▶ _ENUNCIADO DEL EJERCICIO 1_: Según el fragmento proporcionado, ¿en qué año presentó Turgut Özal la candidatura turca a la adhesión?
▶ _ENUNCIADO DEL EJERCICIO 2_: Transcriba literalmente el pasaje del fragmento proporcionado comprendido entre "La estructura de" y "aceptar la competencia.", ambos incluidos.

▶ _FRAGMENTO PROPORCIONADO_:
▽

La expresión más clara de esta política tradicional se refleja en la actitud adoptada por el primer ministro Suleymán Demirel en 1975, cuando el secretario general de la Comisión, Emile Noël, le transmitió la sugerencia de que Turquía presentara su candidatura al ingreso en la UE, después de la candidatura griega. “¿No haremos el ridículo?”, le contestó al ministro de Asuntos Exteriores. En realidad, temía la reacción de la coalición en la que dos miembros, Necmettin Erbakan y Alparslan Türkes, se oponían violentamente a la UE, mientras que por otra parte, los industriales, especialmente los representados por la Asociación (Tüsiad), seguían siendo partidarios acérrimos del mantenimiento de las barreras aduaneras.

La candidatura a la Unión Europea

Realmente, desde los primeros años de la guerra fría, Turquía se vio obligada a elegir bando: se adhirió al Consejo de Europa, después pagó su entrada con la participación en la guerra de Corea y abrió negociaciones dirigidas a conseguir un acuerdo de asociación con la CEE a partir de 1959. Adnan Menderes y su ministro de Asuntos Exteriores, Fatih Rüstü Zorlu, discutieron la necesidad de la participación de Turquía en los procesos de integración europea en el barco que los conducía a la isla en la que iban a ser ahorcados, después del golpe de Estado de los militares en 1960: “Nuestro futuro está en Europa”.

El proceso fue impulsado de nuevo por el presidente Turgut Özal, al presentar la candidatura turca a la adhesión en 1987, en el marco de la apertura al mundo de su economía y del estímulo a la modernización del capitalismo turco. La política actual de Recep Tayyip Erdogan continúa con ese impulso. El acuerdo de unión aduanera con la UE en 1995, sumado a la modernización de la economía turca, supuso la rápida aceleración de los intercambios comerciales con el exterior que, al aumentar el 40% entre 2000 y 2004, pasaron de representar una parte casi insignificante del PNB (un 5%) en los años setenta a más del 30% en 2005.

La estructura de las exportaciones evolucionó rápidamente, con el sector textil a la cabeza en un principio (hoy todavía representa el 40%), para ser progresivamente superado por un conjunto diversificado de productos industriales, sobre todo marcas blancas. El abandono de la economía de sustitución obligó a los líderes nacionales (Isbank, empresarios al estilo de los hombres hechos a sí mismos del Lejano Oeste, como Vehbi Koç o Sakip Sabanci) a buscar recursos para la exportación y a aceptar la competencia.

△

▶ _DATOS REGISTRADOS_:

▽

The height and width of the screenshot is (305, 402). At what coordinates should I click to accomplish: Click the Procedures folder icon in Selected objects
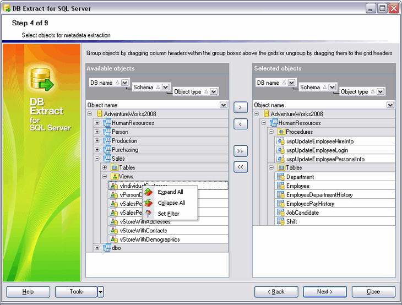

△

▶ _SOLUCIÓN DEL PROBLEMA 1_: En 1987.

▶ _SOLUCIÓN DEL PROBLEMA 2_:
La estructura de las exportaciones evolucionó rápidamente, con el sector textil a la cabeza en un principio (hoy todavía representa el 40%), para ser progresivamente superado por un conjunto diversificado de productos industriales, sobre todo marcas blancas. El abandono de la economía de sustitución obligó a los líderes nacionales (Isbank, empresarios al estilo de los hombres hechos a sí mismos del Lejano Oeste, como Vehbi Koç o Sakip Sabanci) a buscar recursos para la exportación y a aceptar la competencia.